**Entries supplied**.
################

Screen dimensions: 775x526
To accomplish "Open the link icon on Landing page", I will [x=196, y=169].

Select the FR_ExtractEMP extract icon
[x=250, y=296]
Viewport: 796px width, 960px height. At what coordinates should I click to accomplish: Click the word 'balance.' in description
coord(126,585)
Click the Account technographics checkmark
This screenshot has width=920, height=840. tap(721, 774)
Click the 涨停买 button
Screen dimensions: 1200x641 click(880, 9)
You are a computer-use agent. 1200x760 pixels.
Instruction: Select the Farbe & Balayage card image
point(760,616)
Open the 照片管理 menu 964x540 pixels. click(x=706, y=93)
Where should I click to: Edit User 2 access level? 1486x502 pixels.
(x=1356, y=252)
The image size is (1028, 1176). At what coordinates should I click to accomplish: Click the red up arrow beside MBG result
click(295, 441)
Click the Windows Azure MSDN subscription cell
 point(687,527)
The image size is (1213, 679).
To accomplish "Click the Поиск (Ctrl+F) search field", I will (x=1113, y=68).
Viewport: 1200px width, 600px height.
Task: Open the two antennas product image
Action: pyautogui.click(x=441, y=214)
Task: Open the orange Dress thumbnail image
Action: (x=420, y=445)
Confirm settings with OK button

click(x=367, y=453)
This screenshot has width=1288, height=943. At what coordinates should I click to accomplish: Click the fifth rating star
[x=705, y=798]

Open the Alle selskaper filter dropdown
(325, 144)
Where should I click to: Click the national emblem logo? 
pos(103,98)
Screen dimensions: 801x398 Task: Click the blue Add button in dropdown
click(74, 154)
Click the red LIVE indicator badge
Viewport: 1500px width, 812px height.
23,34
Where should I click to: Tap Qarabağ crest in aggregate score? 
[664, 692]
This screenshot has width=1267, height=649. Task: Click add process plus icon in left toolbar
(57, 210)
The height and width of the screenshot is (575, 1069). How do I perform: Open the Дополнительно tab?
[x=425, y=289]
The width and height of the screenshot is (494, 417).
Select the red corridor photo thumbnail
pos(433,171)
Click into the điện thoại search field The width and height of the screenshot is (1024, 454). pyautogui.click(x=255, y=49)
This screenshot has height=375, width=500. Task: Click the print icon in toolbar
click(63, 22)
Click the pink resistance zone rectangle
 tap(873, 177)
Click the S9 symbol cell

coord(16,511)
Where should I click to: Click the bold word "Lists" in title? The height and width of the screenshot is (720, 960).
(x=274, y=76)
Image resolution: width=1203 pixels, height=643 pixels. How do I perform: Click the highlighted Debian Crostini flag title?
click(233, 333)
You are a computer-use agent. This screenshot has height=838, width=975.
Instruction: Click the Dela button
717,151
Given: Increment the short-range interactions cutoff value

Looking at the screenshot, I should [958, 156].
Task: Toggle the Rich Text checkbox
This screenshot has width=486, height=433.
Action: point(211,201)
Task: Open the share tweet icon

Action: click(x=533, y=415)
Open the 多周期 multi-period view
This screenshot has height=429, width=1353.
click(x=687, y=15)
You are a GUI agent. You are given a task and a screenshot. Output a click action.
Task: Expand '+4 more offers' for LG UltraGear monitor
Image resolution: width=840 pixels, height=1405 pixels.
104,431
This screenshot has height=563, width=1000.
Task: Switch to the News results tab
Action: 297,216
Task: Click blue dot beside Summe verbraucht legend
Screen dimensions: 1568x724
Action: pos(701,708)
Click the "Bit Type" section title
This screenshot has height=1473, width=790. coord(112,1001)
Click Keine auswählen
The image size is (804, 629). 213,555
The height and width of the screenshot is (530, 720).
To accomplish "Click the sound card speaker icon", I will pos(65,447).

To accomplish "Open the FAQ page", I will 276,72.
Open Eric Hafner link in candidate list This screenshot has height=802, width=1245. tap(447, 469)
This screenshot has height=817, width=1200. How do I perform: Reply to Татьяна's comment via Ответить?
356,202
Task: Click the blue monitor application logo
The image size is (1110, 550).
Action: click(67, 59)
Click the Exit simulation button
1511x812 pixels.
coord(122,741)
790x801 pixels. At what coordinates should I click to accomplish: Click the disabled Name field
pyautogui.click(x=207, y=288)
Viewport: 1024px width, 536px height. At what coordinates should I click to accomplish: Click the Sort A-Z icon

################

**Task brief**. Word for word, write out every line of the listing.

**Completed task**.
Screen dimensions: 775x526
To accomplish "Open the link icon on Landing page", I will [x=196, y=169].

Select the FR_ExtractEMP extract icon
[x=250, y=296]
Viewport: 796px width, 960px height. At what coordinates should I click to accomplish: Click the word 'balance.' in description
coord(126,585)
Click the Account technographics checkmark
This screenshot has width=920, height=840. tap(721, 774)
Click the 涨停买 button
Screen dimensions: 1200x641 click(880, 9)
You are a computer-use agent. 1200x760 pixels.
Instruction: Select the Farbe & Balayage card image
point(760,616)
Open the 照片管理 menu 964x540 pixels. click(x=706, y=93)
Where should I click to: Edit User 2 access level? 1486x502 pixels.
(x=1356, y=252)
The image size is (1028, 1176). At what coordinates should I click to accomplish: Click the red up arrow beside MBG result
click(295, 441)
Click the Windows Azure MSDN subscription cell
 point(687,527)
The image size is (1213, 679).
To accomplish "Click the Поиск (Ctrl+F) search field", I will (x=1113, y=68).
Viewport: 1200px width, 600px height.
Task: Open the two antennas product image
Action: pyautogui.click(x=441, y=214)
Task: Open the orange Dress thumbnail image
Action: (x=420, y=445)
Confirm settings with OK button

click(x=367, y=453)
This screenshot has width=1288, height=943. At what coordinates should I click to accomplish: Click the fifth rating star
[x=705, y=798]

Open the Alle selskaper filter dropdown
(325, 144)
Where should I click to: Click the national emblem logo? 
pos(103,98)
Screen dimensions: 801x398 Task: Click the blue Add button in dropdown
click(74, 154)
Click the red LIVE indicator badge
Viewport: 1500px width, 812px height.
23,34
Where should I click to: Tap Qarabağ crest in aggregate score? 
[664, 692]
This screenshot has width=1267, height=649. Task: Click add process plus icon in left toolbar
(57, 210)
The height and width of the screenshot is (575, 1069). How do I perform: Open the Дополнительно tab?
[x=425, y=289]
The width and height of the screenshot is (494, 417).
Select the red corridor photo thumbnail
pos(433,171)
Click into the điện thoại search field The width and height of the screenshot is (1024, 454). pyautogui.click(x=255, y=49)
This screenshot has height=375, width=500. Task: Click the print icon in toolbar
click(63, 22)
Click the pink resistance zone rectangle
 tap(873, 177)
Click the S9 symbol cell

coord(16,511)
Where should I click to: Click the bold word "Lists" in title? The height and width of the screenshot is (720, 960).
(x=274, y=76)
Image resolution: width=1203 pixels, height=643 pixels. How do I perform: Click the highlighted Debian Crostini flag title?
click(233, 333)
You are a computer-use agent. This screenshot has height=838, width=975.
Instruction: Click the Dela button
717,151
Given: Increment the short-range interactions cutoff value

Looking at the screenshot, I should [958, 156].
Task: Toggle the Rich Text checkbox
This screenshot has width=486, height=433.
Action: point(211,201)
Task: Open the share tweet icon

Action: click(x=533, y=415)
Open the 多周期 multi-period view
This screenshot has height=429, width=1353.
click(x=687, y=15)
You are a GUI agent. You are given a task and a screenshot. Output a click action.
Task: Expand '+4 more offers' for LG UltraGear monitor
Image resolution: width=840 pixels, height=1405 pixels.
104,431
This screenshot has height=563, width=1000.
Task: Switch to the News results tab
Action: 297,216
Task: Click blue dot beside Summe verbraucht legend
Screen dimensions: 1568x724
Action: pos(701,708)
Click the "Bit Type" section title
This screenshot has height=1473, width=790. coord(112,1001)
Click Keine auswählen
The image size is (804, 629). 213,555
The height and width of the screenshot is (530, 720).
To accomplish "Click the sound card speaker icon", I will pos(65,447).

To accomplish "Open the FAQ page", I will 276,72.
Open Eric Hafner link in candidate list This screenshot has height=802, width=1245. tap(447, 469)
This screenshot has height=817, width=1200. How do I perform: Reply to Татьяна's comment via Ответить?
356,202
Task: Click the blue monitor application logo
The image size is (1110, 550).
Action: click(67, 59)
Click the Exit simulation button
1511x812 pixels.
coord(122,741)
790x801 pixels. At what coordinates should I click to accomplish: Click the disabled Name field
pyautogui.click(x=207, y=288)
Viewport: 1024px width, 536px height. At what coordinates should I click to accomplish: Click the Sort A-Z icon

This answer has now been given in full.